Oxicam-type nonsteroidal anti-inflammatory drugs inhibit NPR1-mediated salicylic acid pathway

Nonsteroidal anti-inflammatory drugs (NSAIDs), including salicylic acid (SA), target mammalian cyclooxygenases. In plants, SA is a defense hormone that regulates NON-EXPRESSOR OF PATHOGENESIS RELATED GENES 1 (NPR1), the master transcriptional regulator of immunity-related genes. We identify that the oxicam-type NSAIDs tenoxicam (TNX), meloxicam, and piroxicam, but not other types of NSAIDs, exhibit an inhibitory effect on immunity to bacteria and SA-dependent plant immune response. TNX treatment decreases NPR1 levels, independently from the proposed SA receptors NPR3 and NPR4. Instead, TNX induces oxidation of cytosolic redox status, which is also affected by SA and regulates NPR1 homeostasis. A cysteine labeling assay reveals that cysteine residues in NPR1 can be oxidized in vitro, leading to disulfide-bridged oligomerization of NPR1, but not in vivo regardless of SA or TNX treatment. Therefore, this study indicates that oxicam inhibits NPR1-mediated SA signaling without affecting the redox status of NPR1. Overall design: Fourteen-day-old seedlings grown on 1/2 MS medium with 0.8% (w/v) agar and 1% (w/v) sucrose were transferred to 1/2 MS liquid medium with 1% (w/v) sucrose and further incubated for 1 day.
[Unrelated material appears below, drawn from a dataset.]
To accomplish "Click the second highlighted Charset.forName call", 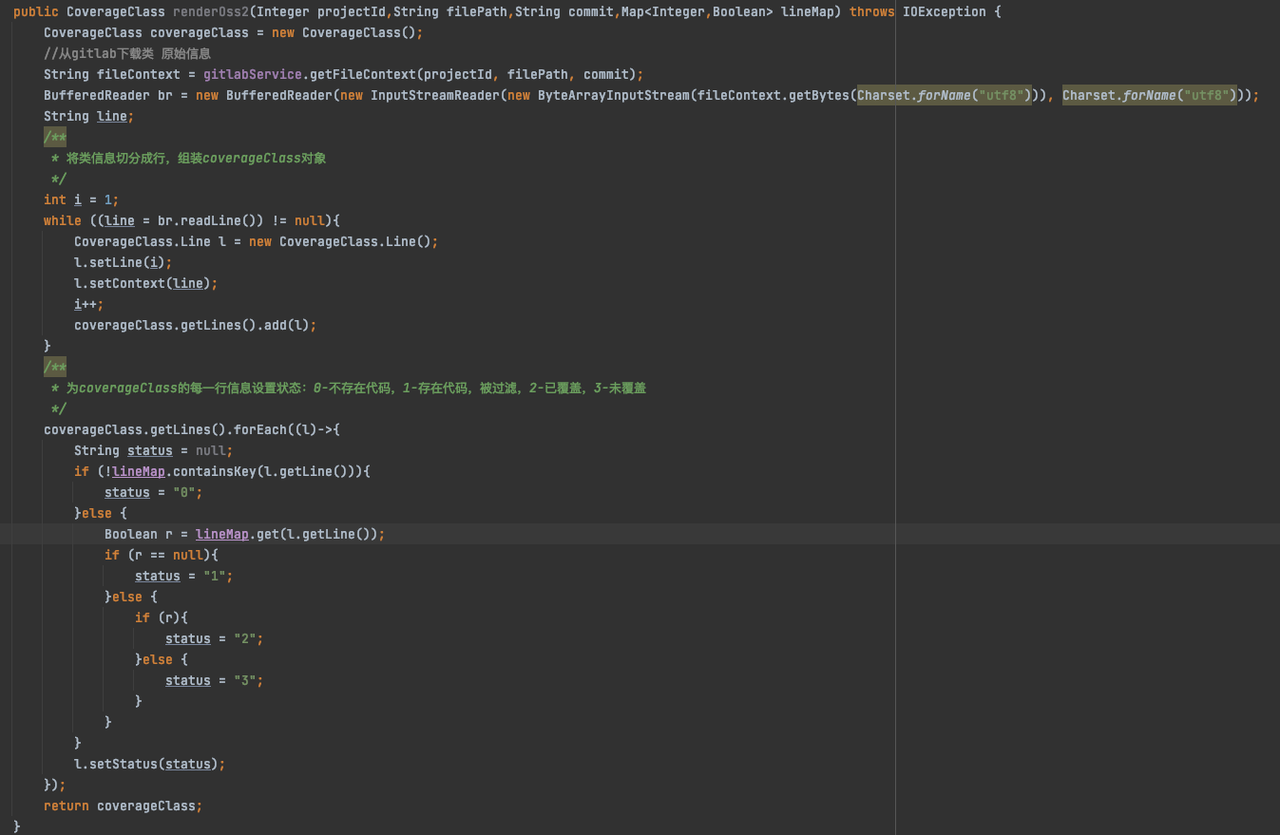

SA and/or TNX were added to the liquid medium at 100 µM final concentrations and the seedlings were incubated for 1 day. RNA sequencing was performed by deep sequencing on Illumina Hiseq 2500 using EXPRSS tag-seq protocol (BMC Genomics 2014, 15:341). Each biological replicate set of samples were sequenced as one batch (biorep1, biorep2 and biorep3 in filenames).